▸ **What the task asks**
Copy out each line of the data below in which the string "circle" appears.
[Start of section]
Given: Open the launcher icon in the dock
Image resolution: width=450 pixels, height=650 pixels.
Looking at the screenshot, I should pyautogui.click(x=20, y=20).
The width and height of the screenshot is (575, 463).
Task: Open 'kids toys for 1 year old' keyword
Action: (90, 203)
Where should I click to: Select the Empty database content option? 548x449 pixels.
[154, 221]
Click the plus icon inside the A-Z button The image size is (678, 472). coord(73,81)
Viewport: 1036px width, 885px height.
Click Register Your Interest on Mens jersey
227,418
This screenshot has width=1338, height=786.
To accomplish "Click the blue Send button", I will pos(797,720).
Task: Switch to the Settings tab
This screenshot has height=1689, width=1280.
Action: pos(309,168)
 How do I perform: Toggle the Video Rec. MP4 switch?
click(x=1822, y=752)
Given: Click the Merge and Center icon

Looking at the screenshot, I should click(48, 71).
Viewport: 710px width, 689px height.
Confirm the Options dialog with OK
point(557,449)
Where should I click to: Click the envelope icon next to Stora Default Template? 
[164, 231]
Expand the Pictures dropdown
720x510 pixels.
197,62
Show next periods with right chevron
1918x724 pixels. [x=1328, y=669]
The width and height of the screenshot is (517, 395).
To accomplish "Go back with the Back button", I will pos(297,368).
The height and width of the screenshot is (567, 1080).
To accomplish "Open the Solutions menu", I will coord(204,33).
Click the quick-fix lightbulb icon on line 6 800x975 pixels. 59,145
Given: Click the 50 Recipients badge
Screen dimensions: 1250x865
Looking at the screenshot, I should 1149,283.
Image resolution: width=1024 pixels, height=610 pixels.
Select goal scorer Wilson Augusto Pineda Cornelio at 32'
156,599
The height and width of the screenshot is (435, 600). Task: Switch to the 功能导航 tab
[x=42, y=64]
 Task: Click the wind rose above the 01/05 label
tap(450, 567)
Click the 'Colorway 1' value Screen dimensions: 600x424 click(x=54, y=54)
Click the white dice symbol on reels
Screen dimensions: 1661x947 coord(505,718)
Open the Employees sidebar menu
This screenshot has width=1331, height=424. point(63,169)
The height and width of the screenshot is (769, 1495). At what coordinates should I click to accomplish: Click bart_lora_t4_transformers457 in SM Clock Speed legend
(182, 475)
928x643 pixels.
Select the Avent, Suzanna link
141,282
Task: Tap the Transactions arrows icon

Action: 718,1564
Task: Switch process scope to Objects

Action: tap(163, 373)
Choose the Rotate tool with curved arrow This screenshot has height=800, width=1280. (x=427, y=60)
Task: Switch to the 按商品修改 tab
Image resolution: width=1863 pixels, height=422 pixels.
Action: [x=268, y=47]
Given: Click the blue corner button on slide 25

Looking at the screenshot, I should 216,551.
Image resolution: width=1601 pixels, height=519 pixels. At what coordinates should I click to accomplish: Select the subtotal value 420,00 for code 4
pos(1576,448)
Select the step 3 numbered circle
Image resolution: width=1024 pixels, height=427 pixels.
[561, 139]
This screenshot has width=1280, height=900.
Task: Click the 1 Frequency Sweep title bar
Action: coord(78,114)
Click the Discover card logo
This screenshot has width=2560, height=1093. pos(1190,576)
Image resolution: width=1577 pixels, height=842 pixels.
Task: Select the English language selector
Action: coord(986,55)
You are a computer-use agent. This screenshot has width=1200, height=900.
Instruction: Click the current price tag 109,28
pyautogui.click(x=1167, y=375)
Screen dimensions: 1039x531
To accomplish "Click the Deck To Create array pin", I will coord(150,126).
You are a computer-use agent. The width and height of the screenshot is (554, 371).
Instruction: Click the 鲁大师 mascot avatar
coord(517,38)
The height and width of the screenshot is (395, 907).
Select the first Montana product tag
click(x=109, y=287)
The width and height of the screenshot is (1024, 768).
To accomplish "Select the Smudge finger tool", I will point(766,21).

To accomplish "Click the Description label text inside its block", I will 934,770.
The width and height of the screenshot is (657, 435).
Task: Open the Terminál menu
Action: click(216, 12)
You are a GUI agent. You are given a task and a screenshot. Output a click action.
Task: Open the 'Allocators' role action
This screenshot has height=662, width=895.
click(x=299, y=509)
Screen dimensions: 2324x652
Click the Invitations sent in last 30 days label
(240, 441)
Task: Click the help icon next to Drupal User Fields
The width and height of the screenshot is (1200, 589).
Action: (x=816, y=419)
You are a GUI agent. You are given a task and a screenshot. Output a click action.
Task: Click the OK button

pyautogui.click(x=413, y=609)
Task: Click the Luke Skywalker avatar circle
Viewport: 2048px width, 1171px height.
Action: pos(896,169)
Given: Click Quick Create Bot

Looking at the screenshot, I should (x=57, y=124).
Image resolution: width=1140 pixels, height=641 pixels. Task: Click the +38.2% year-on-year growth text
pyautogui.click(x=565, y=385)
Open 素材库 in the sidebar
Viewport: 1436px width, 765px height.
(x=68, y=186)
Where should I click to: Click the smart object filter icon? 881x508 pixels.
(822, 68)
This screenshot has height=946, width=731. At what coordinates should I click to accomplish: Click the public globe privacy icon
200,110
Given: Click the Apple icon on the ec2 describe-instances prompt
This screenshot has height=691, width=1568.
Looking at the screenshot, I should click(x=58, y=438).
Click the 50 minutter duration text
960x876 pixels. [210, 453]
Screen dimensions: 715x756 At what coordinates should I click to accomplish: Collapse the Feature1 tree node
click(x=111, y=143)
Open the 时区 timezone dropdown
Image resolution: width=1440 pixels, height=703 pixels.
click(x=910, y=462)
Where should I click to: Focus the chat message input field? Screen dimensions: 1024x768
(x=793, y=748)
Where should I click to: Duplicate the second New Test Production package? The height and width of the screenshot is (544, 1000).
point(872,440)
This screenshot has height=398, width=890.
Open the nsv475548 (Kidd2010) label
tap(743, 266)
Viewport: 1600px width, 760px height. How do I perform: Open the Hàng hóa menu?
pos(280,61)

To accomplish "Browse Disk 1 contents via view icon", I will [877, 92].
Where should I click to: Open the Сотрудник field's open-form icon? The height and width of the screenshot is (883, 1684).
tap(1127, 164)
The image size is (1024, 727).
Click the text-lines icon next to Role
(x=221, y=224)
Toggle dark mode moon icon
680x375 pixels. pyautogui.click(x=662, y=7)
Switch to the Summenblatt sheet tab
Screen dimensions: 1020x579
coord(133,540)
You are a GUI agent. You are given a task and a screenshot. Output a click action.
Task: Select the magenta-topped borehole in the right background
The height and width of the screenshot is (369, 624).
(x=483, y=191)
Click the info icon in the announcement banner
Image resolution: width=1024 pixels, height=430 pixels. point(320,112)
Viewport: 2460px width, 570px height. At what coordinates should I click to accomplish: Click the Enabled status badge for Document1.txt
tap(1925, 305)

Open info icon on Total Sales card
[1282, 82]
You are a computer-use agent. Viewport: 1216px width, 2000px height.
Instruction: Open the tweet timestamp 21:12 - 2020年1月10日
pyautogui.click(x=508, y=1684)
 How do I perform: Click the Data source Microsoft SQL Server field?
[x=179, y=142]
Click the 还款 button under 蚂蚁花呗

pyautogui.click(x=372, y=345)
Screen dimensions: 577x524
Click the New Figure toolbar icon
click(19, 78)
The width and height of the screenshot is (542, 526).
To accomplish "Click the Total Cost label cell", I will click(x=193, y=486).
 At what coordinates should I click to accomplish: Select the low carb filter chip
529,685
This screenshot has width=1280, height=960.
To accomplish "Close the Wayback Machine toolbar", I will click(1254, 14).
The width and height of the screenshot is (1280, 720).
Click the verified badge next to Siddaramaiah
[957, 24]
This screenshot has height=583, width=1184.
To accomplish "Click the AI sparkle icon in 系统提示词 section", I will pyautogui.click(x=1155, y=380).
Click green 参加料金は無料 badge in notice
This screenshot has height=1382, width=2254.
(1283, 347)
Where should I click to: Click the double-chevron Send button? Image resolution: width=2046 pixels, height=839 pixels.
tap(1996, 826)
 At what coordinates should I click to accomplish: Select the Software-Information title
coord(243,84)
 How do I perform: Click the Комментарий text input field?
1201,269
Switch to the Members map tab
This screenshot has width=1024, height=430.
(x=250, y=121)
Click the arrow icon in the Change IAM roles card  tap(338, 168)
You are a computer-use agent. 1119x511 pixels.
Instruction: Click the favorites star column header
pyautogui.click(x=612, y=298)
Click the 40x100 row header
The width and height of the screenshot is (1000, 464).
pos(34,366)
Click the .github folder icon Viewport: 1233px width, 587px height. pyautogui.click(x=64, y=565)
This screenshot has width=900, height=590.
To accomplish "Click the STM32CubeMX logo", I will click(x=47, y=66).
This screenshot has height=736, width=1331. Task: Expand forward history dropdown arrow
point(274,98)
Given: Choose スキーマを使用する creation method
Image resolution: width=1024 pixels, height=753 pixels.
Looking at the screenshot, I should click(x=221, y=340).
[End of section]
▸ **Written answer**
Select the step 3 numbered circle
Task: Click the Luke Skywalker avatar circle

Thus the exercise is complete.